As I see it, there are two clear-cut situations where clients for life make perfect sense—high intimacy, long-term engagements and recurring project work with significant barriers to entry.
The classic example of the former is the personal financial advisor. Financial planners do a lot of work up-front, but then continue to update plans and often manage assets in exchange for a regular quarterly fee.
If the relationship is well-nurtured, clients are typically reluctant to make a change especially those with complex financial situations. It’s not unusual for the net present value of such a client to be in the mid to high six figures.
Clients for life indeed.
When you do more project-oriented work, the clients for life model makes the most sense when you’re not easily replaced.
Compensation consulting for example requires a high level of trust and a significant amount of investment in understanding the business, the culture and the human resource strategy to be effective. If you maintain an engaging working relationship, you’re unlikely to be surprised by a sudden replacement.
So clients for life make perfect sense here too.
But what if you’re a “bet the business” sort of consultant? Most businesses bet the business only once, maybe twice in their lifetimes.
So while you might wisely invest in long-term relationships with the PEOPLE you’ve helped (who may well move on to other rehab jobs), your relationship with the company is pretty much done when you’ve finished your work.

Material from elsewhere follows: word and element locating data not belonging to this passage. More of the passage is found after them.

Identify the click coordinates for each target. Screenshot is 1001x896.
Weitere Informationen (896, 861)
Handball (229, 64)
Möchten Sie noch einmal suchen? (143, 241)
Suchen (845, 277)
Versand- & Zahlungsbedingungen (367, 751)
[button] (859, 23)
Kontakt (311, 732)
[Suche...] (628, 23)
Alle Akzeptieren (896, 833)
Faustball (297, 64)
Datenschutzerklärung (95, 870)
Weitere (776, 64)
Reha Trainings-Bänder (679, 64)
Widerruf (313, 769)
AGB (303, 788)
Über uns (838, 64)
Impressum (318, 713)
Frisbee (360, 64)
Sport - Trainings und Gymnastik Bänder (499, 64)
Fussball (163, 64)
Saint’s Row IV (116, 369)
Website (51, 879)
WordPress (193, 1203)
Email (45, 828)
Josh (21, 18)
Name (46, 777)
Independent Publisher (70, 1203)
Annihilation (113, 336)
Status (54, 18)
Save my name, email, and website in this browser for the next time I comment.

Maybe you’re an up-front miracle worker. You’re hard-wired as say a strategist (your interest dies out when it turns to operations) or a fire fighter (you love saving lives from the ladder, but when the fire is out, you’re on your way).
You just aren’t constitutionally suited for the long-term.
Is that a bad thing?
In fact, many miracle workers are amongst the highest paid and most respected in the advisory profession.
You just want to be clear on where—and with whom—you’re at your best.
Because every client that falls into your sweet-spot DESERVES to be treated like a client for life during the time they’re with you.
But when your best work is done, it’s time to cut the financial cord and free them to move on.
That doesn’t mean you can’t—or shouldn’t—stay in touch when there is no longer a financial incentive for you to do so.
Some of your most personally rewarding experiences with clients may come AFTER the meter is shut off.